EXERCISE OBJECTIVE — Convert the lines below, from the line containing "Describe the element at coordinates (132, 301)" through the end, into a Markdown table with the columns Row and Line, skipping blank lines and leaving out the pictures.
---------- INPUT RECORDS ----------
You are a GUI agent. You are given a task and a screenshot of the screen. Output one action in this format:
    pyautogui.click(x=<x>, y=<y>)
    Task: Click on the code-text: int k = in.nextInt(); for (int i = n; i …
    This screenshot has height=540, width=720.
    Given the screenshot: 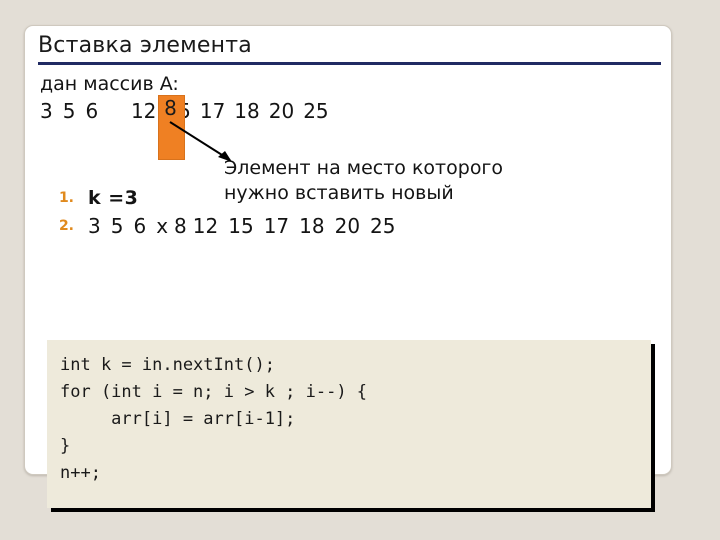 What is the action you would take?
    pyautogui.click(x=214, y=419)
    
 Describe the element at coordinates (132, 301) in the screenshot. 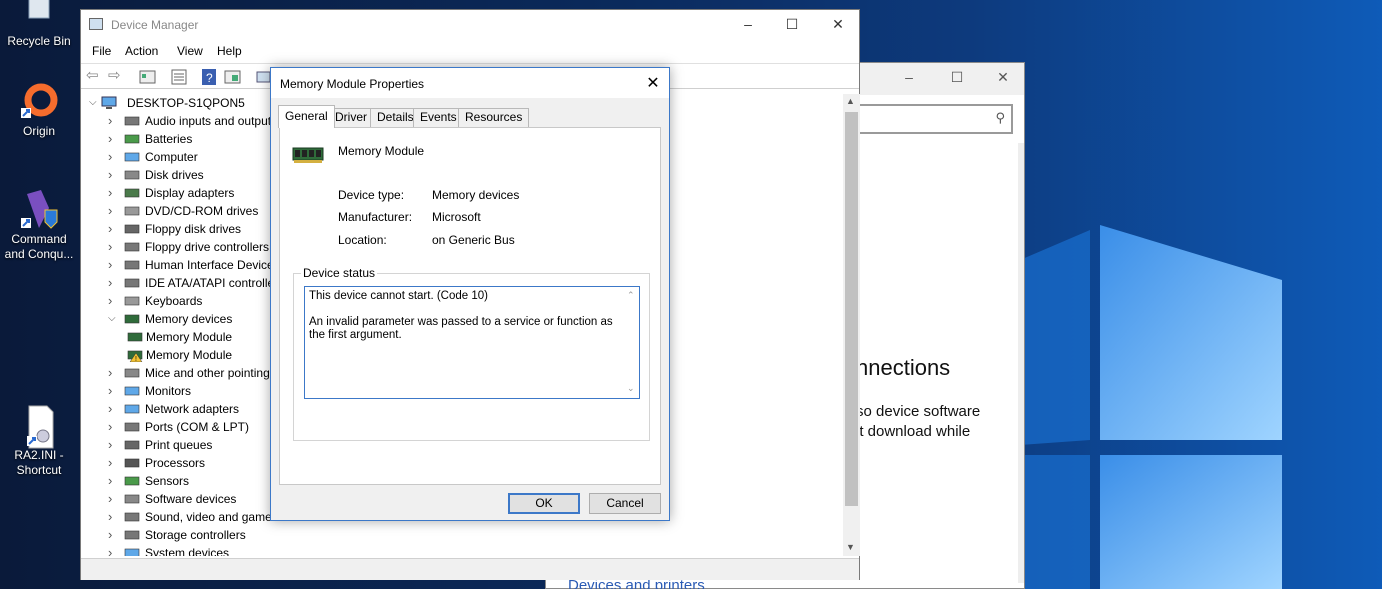

I see `keyboard-icon` at that location.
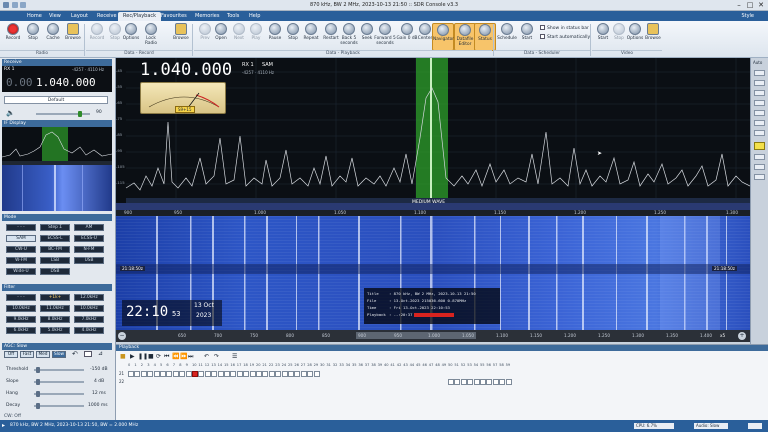 Image resolution: width=768 pixels, height=432 pixels. Describe the element at coordinates (21, 260) in the screenshot. I see `mode-w-fm: W-FM` at that location.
----------
ANSWER —
| Row | Line |
|---|---|
| 1 |  Describe the element at coordinates (132, 301) in the screenshot.  |
| 2 | I see `keyboard-icon` at that location. |
| 3 |  Image resolution: width=768 pixels, height=432 pixels. Describe the element at coordinates (21, 260) in the screenshot. I see `mode-w-fm: W-FM` at that location. |